Bandit Algorithms boost Brain Computer Interfaces for motor-task selection of a brain-controlled button

Joan Fruitet 1 Alexandra Carpentier 2 Rémi Munos 2 Maureen Clerc 1
1 ATHENA - Computational Imaging of the Central Nervous System
CRISAM - Inria Sophia Antipolis - Méditerranée
2 SEQUEL - Sequential Learning
LIFL - Laboratoire d'Informatique Fondamentale de Lille, Inria Lille - Nord Europe, LAGIS - Laboratoire d'Automatique, Génie Informatique et Signal
Abstract : Brain-computer interfaces (BCI) allow users to ''communicate'' with a computer without using their muscles. BCI based on sensori-motor rhythms use imaginary motor tasks, such as moving the right or left hand, to send control signals. The performances of a BCI can vary greatly across users but also depend on the tasks used, making the problem of appropriate task selection an important issue. This study presents a new procedure to automatically select as fast as possible a discriminant motor task for a brain-controlled button. We develop for this purpose an adaptive algorithm, \textit{UCB-classif}, based on the stochastic bandit theory. This shortens the training stage, thereby allowing the exploration of a greater variety of tasks.

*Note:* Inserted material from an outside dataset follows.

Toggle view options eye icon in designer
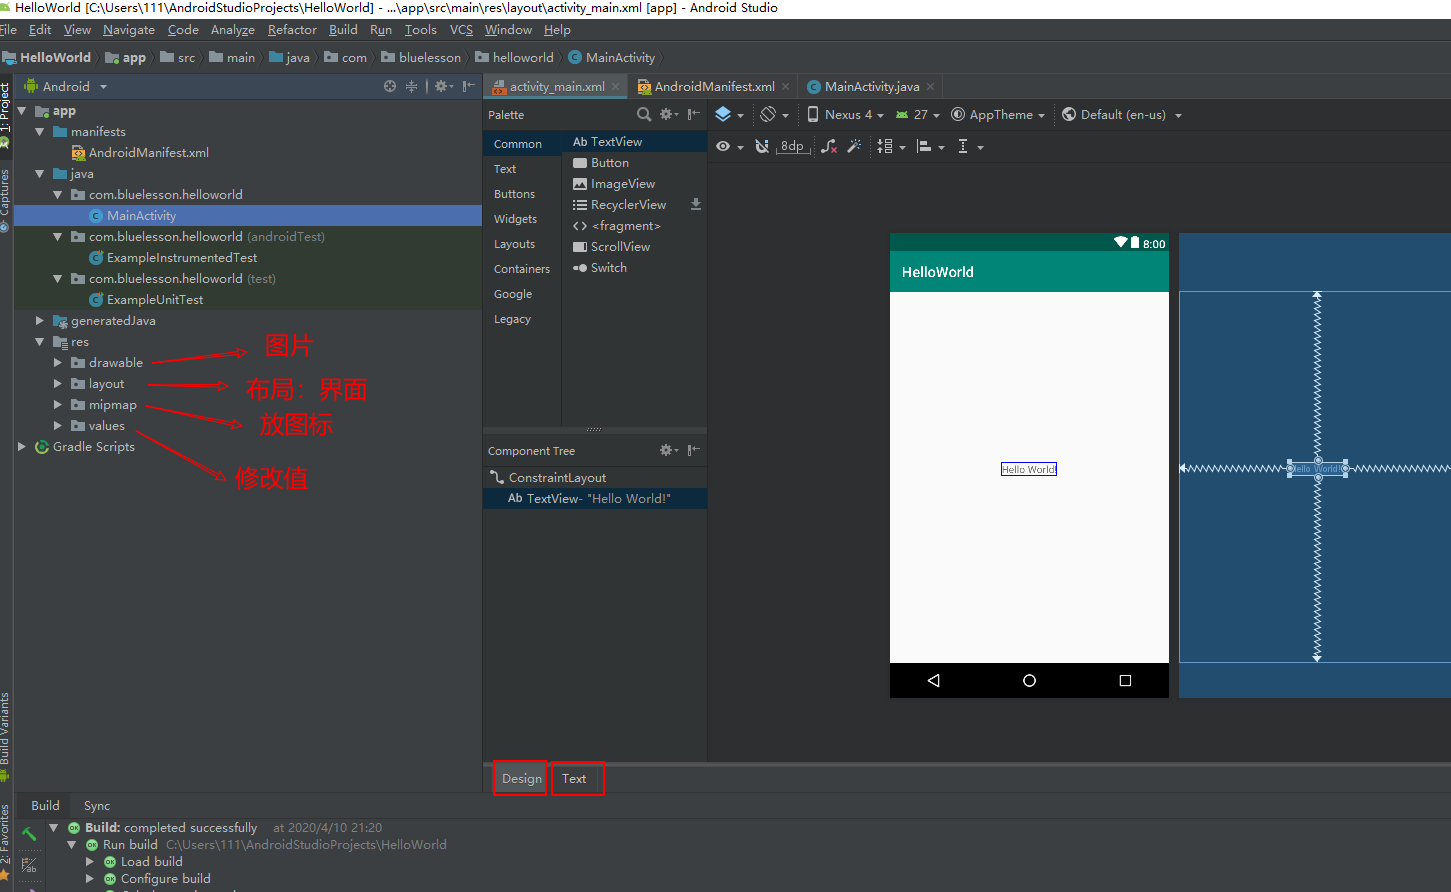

By not wasting time on inefficient tasks, and focusing on the most promising ones, this algorithm results in a faster task selection and a more efficient use of the BCI training session. Comparing the proposed method to the standard practice in task selection, for a fixed time budget, \textit{UCB-classif} leads to an improved classification rate, and for a fixed classification rate, to a reduction of the time spent in training by $50\%$.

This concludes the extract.